Guide David Kelso of South Paris spent time with a client in Wildlife Management District 1, in extreme northwestern Maine last week. He worked hard to put that hunter on a moose.

“If I could have broken the code as to what was going on last week, I could write a whole new book,” said Kelso, who is also an author. “Things were happening at night. Moose being nocturnal move mostly at night so no big deal. The warm [temperatures] kept them from moving during the day.”

Kelso said he’s not seeing as many moose as he used to this year, and said he doesn’t trust the state’s moose population data, suspecting instead that there are fewer moose on the landscape. His hunter did, however, fill their tag. Still, Kelso is worried about the future.

“[I] hate to say I am old enough to have seen moose hunting come back and will probably be around to see it end,” Kelso said, referring to the beginning of Maine’s modern moose hunting in 1980, after hunting had been suspended for 45 years. “Last symposium I went to, it was predicted that by 2035 to 2040 moose hunting as we know it will be all done in Maine, Quebec, New Brunswick, and elsewhere. Very sad.”

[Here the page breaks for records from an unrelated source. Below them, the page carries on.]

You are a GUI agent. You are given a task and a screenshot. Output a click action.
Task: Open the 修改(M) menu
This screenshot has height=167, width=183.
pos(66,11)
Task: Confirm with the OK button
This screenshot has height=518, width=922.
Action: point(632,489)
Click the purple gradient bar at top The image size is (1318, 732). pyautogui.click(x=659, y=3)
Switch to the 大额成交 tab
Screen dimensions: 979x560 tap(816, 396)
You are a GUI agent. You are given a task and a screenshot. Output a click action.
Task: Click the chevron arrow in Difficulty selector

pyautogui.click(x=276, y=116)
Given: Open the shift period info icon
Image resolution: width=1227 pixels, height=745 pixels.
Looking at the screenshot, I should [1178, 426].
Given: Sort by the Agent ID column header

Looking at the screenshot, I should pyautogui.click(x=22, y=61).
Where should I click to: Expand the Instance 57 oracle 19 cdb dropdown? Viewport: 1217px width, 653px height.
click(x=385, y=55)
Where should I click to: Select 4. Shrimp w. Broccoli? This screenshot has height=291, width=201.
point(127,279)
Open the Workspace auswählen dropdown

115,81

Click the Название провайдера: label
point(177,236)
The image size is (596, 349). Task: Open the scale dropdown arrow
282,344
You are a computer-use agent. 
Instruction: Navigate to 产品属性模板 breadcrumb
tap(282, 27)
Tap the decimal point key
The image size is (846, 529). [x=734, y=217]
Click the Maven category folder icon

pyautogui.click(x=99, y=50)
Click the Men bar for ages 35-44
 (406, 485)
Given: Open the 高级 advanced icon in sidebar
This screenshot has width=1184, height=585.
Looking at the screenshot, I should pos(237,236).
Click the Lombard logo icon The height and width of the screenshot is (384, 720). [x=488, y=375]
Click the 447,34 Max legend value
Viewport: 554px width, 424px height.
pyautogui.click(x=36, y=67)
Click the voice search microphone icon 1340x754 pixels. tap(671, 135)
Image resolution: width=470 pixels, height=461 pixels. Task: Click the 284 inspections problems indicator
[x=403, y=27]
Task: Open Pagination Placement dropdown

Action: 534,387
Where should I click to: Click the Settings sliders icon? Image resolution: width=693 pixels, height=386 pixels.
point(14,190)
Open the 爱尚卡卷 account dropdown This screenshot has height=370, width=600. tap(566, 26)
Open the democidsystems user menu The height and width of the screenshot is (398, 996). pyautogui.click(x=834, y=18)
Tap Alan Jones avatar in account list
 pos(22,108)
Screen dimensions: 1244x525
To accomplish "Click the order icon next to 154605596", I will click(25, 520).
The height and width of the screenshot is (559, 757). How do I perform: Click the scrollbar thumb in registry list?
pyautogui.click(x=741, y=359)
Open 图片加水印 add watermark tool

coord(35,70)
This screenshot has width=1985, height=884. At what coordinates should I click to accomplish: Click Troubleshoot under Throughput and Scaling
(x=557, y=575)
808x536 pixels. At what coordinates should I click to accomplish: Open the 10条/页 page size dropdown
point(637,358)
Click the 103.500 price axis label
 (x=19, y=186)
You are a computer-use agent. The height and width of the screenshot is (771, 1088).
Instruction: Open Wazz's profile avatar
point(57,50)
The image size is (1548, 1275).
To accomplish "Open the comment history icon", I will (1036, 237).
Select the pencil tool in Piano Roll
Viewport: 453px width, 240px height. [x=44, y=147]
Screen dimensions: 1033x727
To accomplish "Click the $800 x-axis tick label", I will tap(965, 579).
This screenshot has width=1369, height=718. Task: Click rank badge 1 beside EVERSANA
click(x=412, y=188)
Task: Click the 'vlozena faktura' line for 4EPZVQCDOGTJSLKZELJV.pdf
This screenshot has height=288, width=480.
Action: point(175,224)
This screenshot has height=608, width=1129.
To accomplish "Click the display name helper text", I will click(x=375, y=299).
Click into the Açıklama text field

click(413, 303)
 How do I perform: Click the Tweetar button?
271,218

Kelso did say that slow moose hunting wasn’t just a Maine problem last week, as his friends in Quebec also struggled to find moose.

Lee Kantar, the state’s moose biologist, said the DIF&W opened up some less productive zones to hunting in 2018, which helps explain the lower success percentage this year. So, too, does the warm weather, which makes moose less apt to move around much.

“Monday weather was horrible and kept harvest down,” Kantar said. “While success rate is an easy measure to focus on and understand, comparisons across years do not provide much insight due to permit allocation changes, season changes, hunter behavior and weather.”

Traditionally, a higher percentage of hunters fill their tags during the September moose-hunting week than fill them over the rest of the season. One possible reason for that disparity: Moose are more susceptible to being called in late September, when the mating season, or “rut,” is at its peak. Also, the state has typically staged November hunts in areas that don’t have many moose, and fewer hunters have been successful in those zones.

A year ago, 79.6 percent of the September moose hunters were successful. In 2017, 78.5 percent tagged out. And in 2016, an impressive 85.6 percent of September permit-holders filled their freezers with moose meat.

And even in years when the overall success rate across all seasons has dipped — in 2014, for instance, when just 65 percent of permit-holders bagged a moose — September success has been a given. That year, 74.3 percent of September hunters managed to fill their tags. That trend likely means that when this season’s moose seasons finish up, hunters will have experienced historically poor hunting success.

This year’s moose-hunting sessions:
— Sept. 23-28, with 850 bull permits in 11 Wildlife Management Districts.
— Oct. 14-19 with 1,280 bull permits in 18 WMDs.
— Oct. 28-Nov. 2 with 650 cow permits in 6 WMDs.
— Nov. 4-30 (including Nov. 2 for Maine residents) with 40 any-moose permits in 2 WMDs.

Up in WMD 1, outfitter Sue Underhill Kelly, who runs Tylor Kelly’s Camps with her husband, Wade Kelly, said the season was a struggle.

“We had six guided hunts, five got moose. The other party did shoot twice at a bull but missed. So we should have been six for six,” She said. “Sounds like a good season right? Wrong.”

She said bulls were not responding to calls, and each bull that a hunter shot had been spotted in the open.

“There were some pre-rut signs like smashed up bushes, but not in full swing,” she said. “Second, we have generally seen less moose in the woods this summer and fall. We also didn’t get any big boys which is unusual. The weather didn’t seem like a factor for us.”